TO
THE WONDER Review
By
Darin Skaggs
Director
Terrence Mallick is best known for, besides making beautiful poetic films, taking
long breaks between movies. His debut
film Badlands came out in 1973. Five years later he came out with Days of Heaven in 1978.
Then he waited a whopping twenty years for his next film in 1998 called The Thin Red Line. Seven years later his 2005 film The New World, came out which was preceded
by his 2011 film The Tree of Life six
years later. All that said Mallick is
not a very consistent filmmaker. Yet his
new film To The Wonder has come out
only two years after his last and it both strengthens and suffers the piece.
If
you saw Mallick’s last film, The Tree of
Life you would know that the film does not have much of a plot, not much
character development and some random scenes with dinosaurs and the creation of
the universe. His new film somehow has
even less character development, nearly no story or plot and is merely an exploration
of love.
The
film stars, if you can call it that, Ben Affleck and Olga Kurylenko as Neil and
Mirina who play a couple who falls in love. There are bits of dialogue here and
there. If you’re paying attention you
can understand what is going on with the couple. It often goes back and forth between childlike
playfulness where the couple is clearly enjoying themselves and scenes where the
two fight so bad they make Mirina’s daughter want to go back to her real father
and others where they break things and scream.
The
film is about love through and through.
It is about marriage, sex, dating, lust, one night stands and even the
love of God.

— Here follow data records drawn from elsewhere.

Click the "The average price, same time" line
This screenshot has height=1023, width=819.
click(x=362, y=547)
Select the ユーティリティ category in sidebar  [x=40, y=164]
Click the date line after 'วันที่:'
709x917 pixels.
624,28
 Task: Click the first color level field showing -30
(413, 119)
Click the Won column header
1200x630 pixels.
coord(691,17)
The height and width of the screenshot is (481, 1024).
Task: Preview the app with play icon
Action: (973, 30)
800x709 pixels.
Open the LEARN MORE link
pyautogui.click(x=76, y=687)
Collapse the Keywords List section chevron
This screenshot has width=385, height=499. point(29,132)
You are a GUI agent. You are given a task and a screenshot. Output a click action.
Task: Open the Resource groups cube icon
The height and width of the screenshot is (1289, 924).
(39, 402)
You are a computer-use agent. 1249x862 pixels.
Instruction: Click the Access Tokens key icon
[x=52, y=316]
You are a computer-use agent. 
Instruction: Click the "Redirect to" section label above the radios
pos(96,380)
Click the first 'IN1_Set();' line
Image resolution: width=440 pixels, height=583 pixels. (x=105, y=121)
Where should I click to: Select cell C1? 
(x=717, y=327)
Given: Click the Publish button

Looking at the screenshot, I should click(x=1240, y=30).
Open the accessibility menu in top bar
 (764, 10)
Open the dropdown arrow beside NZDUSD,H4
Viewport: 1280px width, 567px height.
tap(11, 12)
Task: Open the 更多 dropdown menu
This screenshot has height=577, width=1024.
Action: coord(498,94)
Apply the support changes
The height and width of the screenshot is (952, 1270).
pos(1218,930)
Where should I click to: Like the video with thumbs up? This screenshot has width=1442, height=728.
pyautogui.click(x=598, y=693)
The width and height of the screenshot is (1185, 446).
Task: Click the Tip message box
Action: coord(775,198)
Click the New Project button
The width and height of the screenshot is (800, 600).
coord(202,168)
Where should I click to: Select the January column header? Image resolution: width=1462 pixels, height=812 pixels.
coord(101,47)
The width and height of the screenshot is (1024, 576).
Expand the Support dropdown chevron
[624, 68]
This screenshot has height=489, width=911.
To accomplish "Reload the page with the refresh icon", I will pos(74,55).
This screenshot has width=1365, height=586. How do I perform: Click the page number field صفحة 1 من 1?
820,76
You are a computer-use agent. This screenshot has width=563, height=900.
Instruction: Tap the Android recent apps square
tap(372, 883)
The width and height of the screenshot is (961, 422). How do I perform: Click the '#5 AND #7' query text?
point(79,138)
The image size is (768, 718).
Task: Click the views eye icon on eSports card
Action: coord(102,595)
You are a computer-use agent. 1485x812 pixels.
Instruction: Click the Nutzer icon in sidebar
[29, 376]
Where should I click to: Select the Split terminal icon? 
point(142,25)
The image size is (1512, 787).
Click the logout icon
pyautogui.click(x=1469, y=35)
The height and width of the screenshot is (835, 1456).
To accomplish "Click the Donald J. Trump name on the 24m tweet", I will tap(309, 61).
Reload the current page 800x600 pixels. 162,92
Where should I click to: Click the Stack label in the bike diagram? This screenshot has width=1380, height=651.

A different character named
Father Quintana played by Javier Bardem is shown throughout the film preaching at
his church, fellowshipping with his church members, preforming weddings and
blessing the local townspeople. He seems
to have, while not completely abandoning his faith, been struggling with God
for a while. He still tells people to
stick with God and God is the answer to their problems but does not totally believe
it. Much like Neil and Mirina, Father
Quintana sometimes has faith like a child for God and other times fights with
His very existence.
The
film like all of Mallick’s is extraordinarily beautiful. This one has no scene cutting to a dinosaur
or locus jumping around in a fire filled field.
This might be his most down to earth film exploring a theme everyone
struggles with, love. This film is not
for everyone but if you love Mallick or even film, this is a must see.